The tool generates several files including model.json. Currently, we plan to support the NNP models from TorchANI⁵³ and TorchMD-NET²⁷ but other models will also be supported in the future. Finally, an ACEMD input file needs to be prepared as for a conventional MD simulation (refer to the ACEMD documentation⁶⁹ for details) and needs just one additional line (nnpfile model.json) to enable NNP/MM.

Conclusion

We have showcased an optimized implementation of NNP/MM in ACEMD,² based on OpenMM⁶ and PyTorch,⁴⁹ which delivers simulation speeds of approximately 5 times faster than previously reported. While still slower than classical force fields, the enhanced accuracy of NNPs may justify the increased computational expense (see Rufa et al.⁴⁵). We anticipate this performance gap will continue to shrink in the future. Presently, NNPs have limited applicability due to constraints on charges and elements, but improvements are expected in the near future.

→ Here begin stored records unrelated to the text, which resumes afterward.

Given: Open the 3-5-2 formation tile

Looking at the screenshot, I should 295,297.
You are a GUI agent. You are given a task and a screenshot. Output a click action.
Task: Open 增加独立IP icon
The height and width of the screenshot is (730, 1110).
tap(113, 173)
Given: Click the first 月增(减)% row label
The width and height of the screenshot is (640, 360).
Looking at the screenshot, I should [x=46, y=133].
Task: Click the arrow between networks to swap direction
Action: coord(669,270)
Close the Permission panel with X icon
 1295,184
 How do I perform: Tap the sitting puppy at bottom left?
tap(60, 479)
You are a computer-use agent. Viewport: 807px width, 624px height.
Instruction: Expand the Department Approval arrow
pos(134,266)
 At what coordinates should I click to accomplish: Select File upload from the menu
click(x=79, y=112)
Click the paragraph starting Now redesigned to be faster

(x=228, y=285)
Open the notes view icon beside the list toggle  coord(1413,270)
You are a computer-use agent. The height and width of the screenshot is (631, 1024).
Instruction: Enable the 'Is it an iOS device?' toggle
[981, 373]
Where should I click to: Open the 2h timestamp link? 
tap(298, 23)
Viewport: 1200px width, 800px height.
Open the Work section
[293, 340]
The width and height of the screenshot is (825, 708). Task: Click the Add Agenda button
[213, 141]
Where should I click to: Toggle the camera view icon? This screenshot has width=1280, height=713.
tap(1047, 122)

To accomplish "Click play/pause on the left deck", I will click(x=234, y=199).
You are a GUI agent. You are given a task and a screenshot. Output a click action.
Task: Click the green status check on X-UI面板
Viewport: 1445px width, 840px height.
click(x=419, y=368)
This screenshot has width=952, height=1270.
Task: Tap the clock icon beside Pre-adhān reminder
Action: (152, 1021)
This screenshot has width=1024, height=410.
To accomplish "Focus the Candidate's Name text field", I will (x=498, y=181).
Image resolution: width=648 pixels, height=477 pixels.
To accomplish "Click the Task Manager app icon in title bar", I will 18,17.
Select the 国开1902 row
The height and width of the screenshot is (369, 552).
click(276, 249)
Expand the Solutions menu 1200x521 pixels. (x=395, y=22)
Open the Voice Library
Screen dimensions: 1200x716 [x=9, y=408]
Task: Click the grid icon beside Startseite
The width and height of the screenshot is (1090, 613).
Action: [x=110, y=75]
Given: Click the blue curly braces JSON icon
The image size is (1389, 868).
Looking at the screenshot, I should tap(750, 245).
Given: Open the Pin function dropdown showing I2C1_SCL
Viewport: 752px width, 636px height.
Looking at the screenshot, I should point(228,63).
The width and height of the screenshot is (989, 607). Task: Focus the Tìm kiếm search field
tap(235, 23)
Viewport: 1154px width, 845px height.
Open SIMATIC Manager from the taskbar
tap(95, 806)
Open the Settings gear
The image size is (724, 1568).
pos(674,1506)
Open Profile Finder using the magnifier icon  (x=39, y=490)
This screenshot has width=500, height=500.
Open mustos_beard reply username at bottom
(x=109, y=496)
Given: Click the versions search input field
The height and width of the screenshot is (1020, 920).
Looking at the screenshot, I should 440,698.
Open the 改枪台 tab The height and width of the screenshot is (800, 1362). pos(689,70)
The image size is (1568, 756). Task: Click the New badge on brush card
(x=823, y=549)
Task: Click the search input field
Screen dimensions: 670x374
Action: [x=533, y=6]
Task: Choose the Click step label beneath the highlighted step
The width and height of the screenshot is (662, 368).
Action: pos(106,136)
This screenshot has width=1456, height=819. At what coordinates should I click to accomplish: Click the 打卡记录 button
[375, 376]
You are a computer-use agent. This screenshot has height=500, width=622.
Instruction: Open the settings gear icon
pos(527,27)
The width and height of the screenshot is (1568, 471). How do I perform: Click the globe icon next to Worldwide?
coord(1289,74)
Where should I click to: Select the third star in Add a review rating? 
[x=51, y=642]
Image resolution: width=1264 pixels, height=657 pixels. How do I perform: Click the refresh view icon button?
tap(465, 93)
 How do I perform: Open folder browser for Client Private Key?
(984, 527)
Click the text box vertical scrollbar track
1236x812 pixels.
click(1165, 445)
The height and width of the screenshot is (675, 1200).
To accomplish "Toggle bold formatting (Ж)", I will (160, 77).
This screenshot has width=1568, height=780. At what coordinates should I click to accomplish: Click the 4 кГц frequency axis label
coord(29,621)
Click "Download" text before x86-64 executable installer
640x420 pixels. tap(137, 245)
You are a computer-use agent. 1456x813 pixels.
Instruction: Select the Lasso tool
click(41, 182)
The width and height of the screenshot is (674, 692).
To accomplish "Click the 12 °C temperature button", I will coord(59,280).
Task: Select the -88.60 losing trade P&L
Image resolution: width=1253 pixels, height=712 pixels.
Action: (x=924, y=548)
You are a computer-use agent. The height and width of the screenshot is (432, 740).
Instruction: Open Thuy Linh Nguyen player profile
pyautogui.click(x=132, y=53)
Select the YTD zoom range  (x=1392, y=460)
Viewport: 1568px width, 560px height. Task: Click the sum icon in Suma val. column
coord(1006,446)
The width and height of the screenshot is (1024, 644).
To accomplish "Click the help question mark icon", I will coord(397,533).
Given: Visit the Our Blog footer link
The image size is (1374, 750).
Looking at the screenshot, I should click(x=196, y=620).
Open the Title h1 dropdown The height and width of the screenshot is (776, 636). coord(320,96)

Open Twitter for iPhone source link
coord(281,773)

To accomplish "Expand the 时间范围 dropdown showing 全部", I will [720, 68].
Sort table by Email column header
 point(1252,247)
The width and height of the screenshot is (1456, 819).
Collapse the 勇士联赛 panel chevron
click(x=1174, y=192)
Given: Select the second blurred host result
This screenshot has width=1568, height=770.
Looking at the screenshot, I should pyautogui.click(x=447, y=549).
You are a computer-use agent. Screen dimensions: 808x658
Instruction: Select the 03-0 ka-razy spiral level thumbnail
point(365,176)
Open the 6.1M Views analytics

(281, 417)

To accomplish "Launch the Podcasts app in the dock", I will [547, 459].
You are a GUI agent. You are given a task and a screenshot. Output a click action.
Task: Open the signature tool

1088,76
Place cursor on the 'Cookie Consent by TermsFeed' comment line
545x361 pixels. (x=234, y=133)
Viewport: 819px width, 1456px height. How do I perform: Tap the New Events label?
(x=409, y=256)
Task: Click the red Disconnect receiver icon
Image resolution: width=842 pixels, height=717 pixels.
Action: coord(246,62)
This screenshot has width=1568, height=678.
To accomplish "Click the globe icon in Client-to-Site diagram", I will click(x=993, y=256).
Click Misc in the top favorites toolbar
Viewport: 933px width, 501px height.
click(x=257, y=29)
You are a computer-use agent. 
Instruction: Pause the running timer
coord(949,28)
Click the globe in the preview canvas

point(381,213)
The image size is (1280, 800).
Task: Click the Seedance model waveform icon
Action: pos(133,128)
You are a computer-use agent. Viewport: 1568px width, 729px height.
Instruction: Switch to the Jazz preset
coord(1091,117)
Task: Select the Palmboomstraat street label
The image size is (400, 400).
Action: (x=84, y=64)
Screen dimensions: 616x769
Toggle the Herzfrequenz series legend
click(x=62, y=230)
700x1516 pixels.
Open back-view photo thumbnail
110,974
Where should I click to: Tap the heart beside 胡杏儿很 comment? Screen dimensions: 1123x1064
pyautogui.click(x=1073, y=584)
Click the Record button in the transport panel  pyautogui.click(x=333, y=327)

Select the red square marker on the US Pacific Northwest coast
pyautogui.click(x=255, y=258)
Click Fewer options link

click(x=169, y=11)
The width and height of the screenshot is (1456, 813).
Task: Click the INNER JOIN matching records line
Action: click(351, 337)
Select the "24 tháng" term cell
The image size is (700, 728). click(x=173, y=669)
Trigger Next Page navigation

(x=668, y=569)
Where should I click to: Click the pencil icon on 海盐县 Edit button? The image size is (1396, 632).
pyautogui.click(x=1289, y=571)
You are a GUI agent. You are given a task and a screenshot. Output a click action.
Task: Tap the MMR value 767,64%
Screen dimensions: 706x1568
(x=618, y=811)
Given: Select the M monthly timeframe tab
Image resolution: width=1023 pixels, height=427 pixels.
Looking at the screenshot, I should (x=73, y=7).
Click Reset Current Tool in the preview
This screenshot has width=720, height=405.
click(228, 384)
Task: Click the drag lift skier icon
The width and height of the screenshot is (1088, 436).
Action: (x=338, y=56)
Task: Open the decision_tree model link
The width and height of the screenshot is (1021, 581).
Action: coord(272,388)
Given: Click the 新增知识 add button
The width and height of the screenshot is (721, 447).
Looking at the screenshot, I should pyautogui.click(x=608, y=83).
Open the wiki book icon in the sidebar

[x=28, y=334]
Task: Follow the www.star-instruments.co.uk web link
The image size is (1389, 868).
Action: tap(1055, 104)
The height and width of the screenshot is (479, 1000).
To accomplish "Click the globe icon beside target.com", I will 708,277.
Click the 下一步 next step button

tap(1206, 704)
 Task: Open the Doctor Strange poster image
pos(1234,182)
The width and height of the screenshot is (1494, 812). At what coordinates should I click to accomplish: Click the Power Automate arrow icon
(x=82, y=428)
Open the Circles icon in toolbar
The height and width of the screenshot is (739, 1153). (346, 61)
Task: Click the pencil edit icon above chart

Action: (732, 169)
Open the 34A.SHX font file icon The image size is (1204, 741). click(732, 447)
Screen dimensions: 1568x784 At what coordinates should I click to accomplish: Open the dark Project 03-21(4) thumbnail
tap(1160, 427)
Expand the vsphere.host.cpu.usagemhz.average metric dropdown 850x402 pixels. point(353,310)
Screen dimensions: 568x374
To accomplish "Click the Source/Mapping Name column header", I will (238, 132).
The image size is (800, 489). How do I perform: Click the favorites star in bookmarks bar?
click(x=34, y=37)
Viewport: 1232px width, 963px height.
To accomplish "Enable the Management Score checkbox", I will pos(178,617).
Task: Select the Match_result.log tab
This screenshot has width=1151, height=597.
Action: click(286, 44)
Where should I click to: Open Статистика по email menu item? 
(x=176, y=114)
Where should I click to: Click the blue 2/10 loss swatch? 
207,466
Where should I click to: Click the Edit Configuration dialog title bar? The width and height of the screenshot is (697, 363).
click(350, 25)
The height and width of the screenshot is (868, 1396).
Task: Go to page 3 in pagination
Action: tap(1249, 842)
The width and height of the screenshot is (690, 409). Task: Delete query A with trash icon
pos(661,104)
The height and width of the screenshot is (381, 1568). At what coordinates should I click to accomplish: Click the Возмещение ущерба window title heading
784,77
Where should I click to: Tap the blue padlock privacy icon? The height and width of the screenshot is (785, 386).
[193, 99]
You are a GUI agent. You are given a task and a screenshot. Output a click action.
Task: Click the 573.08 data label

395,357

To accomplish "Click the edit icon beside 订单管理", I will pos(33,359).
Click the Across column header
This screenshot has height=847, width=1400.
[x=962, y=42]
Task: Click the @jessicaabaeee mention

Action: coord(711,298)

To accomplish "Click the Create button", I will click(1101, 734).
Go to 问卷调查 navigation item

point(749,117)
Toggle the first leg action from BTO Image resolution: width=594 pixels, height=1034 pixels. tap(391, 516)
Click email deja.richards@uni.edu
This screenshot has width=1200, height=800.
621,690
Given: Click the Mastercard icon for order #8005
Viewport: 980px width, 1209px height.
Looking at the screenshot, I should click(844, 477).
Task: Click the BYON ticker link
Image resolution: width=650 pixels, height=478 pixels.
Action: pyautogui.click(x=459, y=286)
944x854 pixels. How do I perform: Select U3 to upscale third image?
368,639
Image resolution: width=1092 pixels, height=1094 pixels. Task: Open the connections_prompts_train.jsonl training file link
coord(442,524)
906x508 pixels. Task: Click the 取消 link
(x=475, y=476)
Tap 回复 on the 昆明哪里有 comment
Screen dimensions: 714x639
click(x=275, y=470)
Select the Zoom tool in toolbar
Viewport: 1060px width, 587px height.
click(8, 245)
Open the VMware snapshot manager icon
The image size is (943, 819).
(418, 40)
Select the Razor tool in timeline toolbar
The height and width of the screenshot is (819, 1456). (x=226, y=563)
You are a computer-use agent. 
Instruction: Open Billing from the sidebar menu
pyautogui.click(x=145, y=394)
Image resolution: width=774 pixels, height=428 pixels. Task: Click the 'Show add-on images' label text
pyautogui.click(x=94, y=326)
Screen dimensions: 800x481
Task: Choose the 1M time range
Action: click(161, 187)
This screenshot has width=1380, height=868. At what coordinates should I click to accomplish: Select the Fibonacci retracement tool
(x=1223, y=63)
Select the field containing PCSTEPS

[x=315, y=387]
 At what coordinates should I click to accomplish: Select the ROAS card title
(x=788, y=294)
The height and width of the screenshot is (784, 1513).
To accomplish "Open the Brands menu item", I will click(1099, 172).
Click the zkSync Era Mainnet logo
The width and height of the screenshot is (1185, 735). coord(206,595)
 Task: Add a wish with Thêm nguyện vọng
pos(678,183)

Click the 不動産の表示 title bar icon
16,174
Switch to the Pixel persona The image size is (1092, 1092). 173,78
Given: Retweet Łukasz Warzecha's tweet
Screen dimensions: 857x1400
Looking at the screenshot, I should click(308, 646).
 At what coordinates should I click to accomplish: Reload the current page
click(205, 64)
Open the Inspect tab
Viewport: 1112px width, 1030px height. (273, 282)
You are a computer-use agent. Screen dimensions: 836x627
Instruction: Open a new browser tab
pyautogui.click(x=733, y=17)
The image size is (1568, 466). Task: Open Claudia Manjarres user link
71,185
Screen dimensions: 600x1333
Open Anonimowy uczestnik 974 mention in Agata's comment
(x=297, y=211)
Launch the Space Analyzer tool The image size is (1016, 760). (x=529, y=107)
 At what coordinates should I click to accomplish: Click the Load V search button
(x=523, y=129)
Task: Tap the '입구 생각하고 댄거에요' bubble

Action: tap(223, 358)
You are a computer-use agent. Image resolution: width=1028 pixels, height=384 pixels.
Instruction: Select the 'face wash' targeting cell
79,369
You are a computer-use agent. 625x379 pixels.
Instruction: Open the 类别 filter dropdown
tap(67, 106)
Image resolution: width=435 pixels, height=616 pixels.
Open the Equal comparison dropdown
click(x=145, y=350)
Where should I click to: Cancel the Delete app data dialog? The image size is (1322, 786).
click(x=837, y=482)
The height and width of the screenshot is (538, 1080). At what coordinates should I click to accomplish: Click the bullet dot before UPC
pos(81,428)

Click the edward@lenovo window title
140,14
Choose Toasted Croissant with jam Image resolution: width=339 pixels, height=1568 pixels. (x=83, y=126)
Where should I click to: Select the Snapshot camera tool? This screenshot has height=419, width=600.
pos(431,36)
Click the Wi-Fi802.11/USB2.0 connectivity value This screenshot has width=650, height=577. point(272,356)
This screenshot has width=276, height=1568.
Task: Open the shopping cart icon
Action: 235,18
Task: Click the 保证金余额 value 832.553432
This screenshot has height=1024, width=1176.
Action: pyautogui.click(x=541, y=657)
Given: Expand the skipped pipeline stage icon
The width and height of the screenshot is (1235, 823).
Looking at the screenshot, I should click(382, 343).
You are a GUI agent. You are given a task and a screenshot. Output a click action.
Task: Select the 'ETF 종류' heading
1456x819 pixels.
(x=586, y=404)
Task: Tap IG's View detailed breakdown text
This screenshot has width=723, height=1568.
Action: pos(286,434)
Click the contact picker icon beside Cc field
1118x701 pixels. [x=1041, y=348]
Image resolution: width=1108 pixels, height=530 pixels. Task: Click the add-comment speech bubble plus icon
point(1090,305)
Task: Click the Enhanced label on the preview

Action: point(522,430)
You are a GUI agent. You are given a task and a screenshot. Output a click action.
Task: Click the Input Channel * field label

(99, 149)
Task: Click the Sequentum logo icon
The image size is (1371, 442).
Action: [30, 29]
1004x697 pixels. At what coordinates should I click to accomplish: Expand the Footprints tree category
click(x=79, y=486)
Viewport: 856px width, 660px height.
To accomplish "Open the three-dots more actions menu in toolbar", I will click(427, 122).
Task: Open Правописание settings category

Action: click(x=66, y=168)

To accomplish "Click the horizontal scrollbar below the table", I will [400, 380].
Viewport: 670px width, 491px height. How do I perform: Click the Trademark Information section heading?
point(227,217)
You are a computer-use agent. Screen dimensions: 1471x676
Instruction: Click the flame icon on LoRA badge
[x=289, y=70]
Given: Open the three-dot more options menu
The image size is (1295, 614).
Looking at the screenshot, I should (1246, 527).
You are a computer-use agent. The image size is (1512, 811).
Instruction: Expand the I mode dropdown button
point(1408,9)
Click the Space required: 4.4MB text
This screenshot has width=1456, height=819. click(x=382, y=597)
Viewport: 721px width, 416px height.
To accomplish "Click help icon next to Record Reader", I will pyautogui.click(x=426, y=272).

We validated our implementation by conducting metadynamics simulations of an erlotinib fragment and molecular dynamics simulations of four protein-ligand complexes. The fragment simulation results are consistent with prior findings, while the complex simulations exceeded previous durations by over an order of magnitude. These outcomes confirm the effectiveness of our implementation and demonstrate its practical application. Furthermore, NNP/MM can be combined with the enhanced sampling methods (e.g. metadynamics,⁵⁰ replica exchange,⁷⁰ steered molecular dynamics,⁷¹ etc.) and it holds significant potential for alchemical free energy simulations.⁴⁵ It is particularly beneficial for drug discovery efforts, where the simulation of novel molecules is routine but accurate force field parameters may be lacking.